- **EXERCISE OBJECTIVE**
Can you copy the data below line for line, without changing anything and leaving out the pictures?

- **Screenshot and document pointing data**
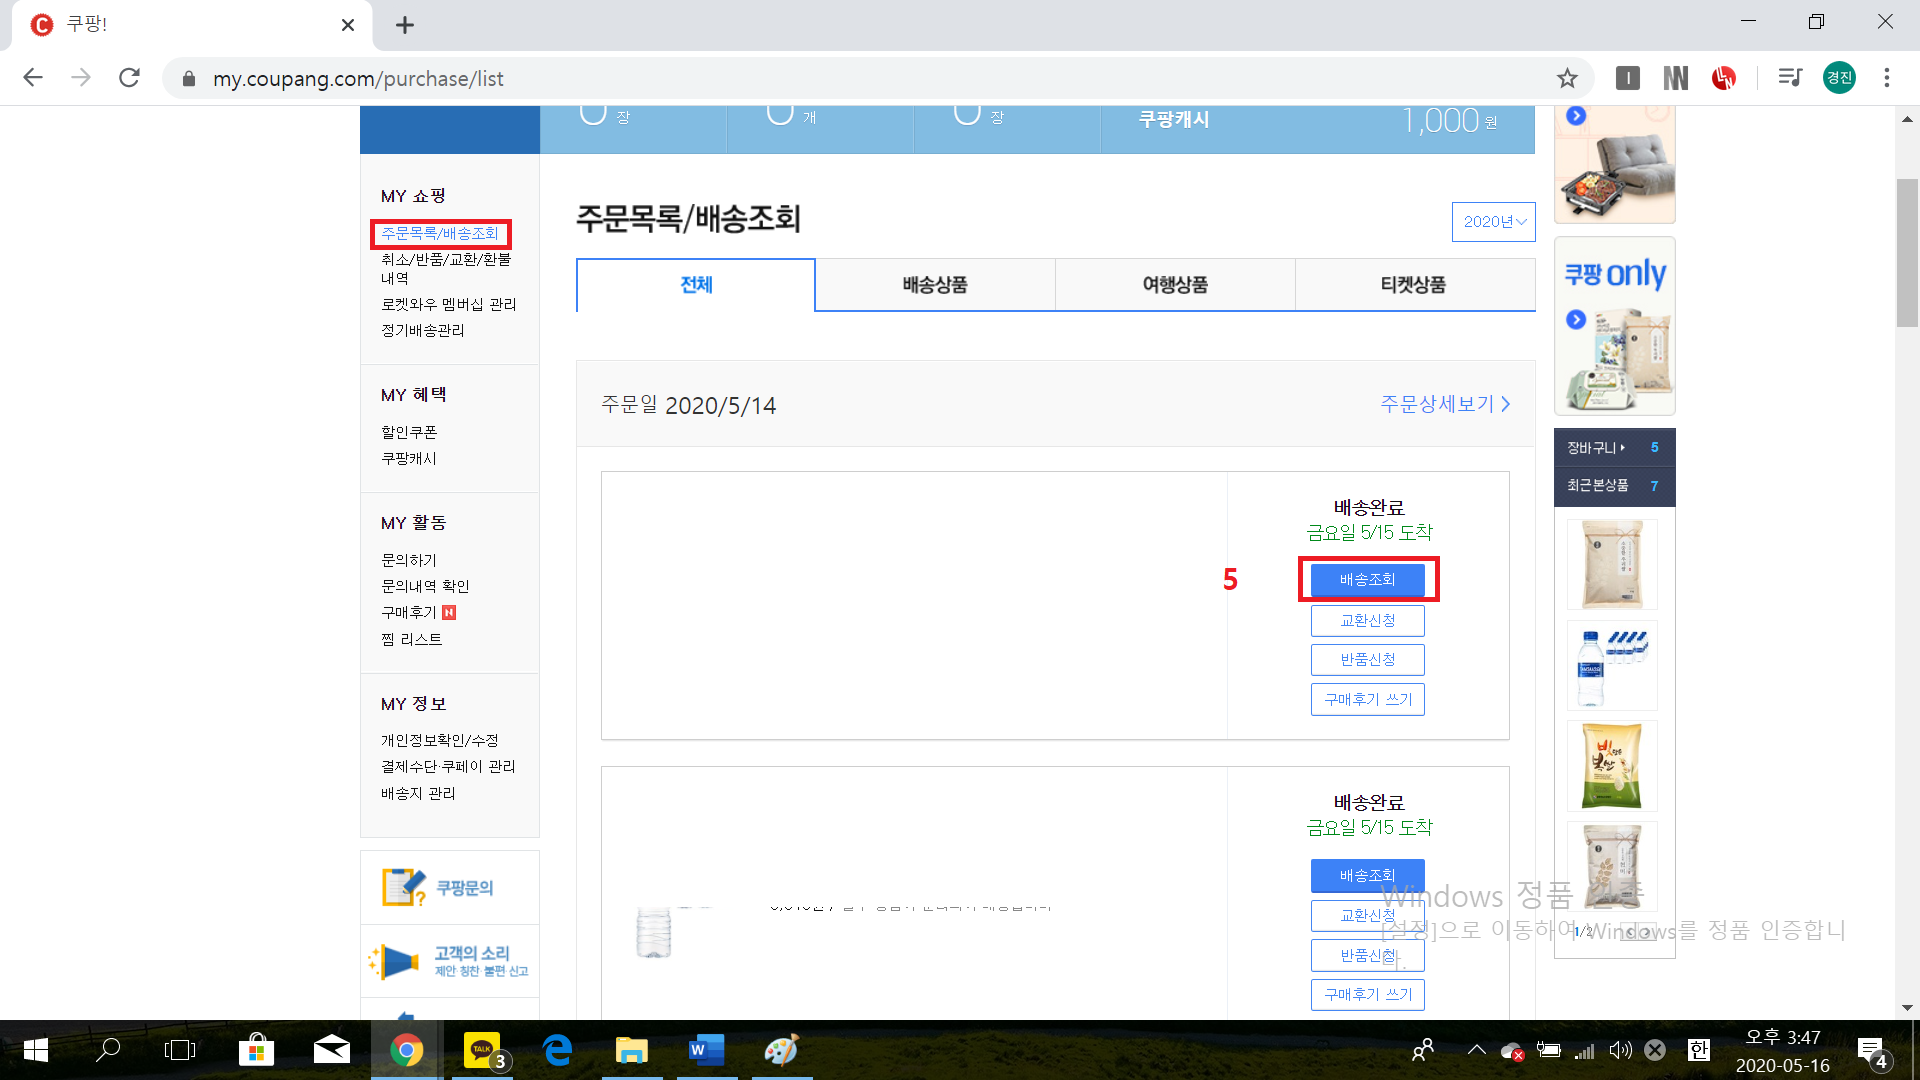Switch to the 티켓상품 tab
1920x1080 pixels.
[1413, 285]
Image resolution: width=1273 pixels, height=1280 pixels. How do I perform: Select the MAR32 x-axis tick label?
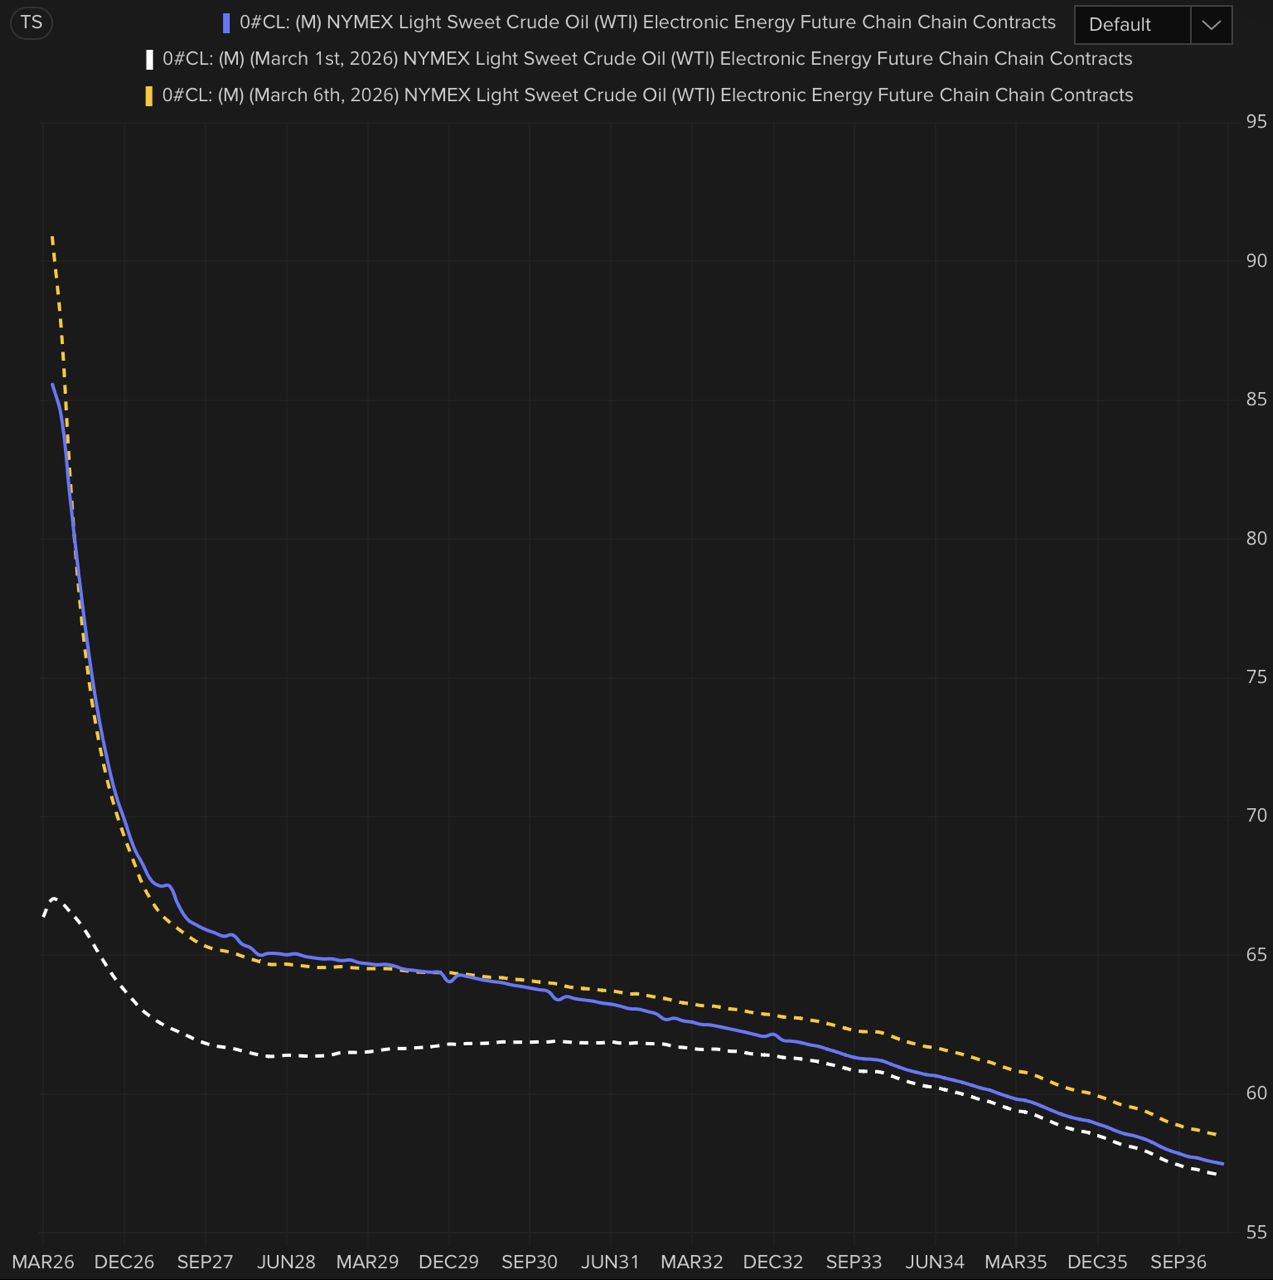[691, 1262]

- **FINAL RESULT**
Switch to the 티켓상품 tab
1920x1080 pixels.
[1413, 285]
Image resolution: width=1273 pixels, height=1280 pixels. How do I perform: Select the MAR32 x-axis tick label?
[691, 1262]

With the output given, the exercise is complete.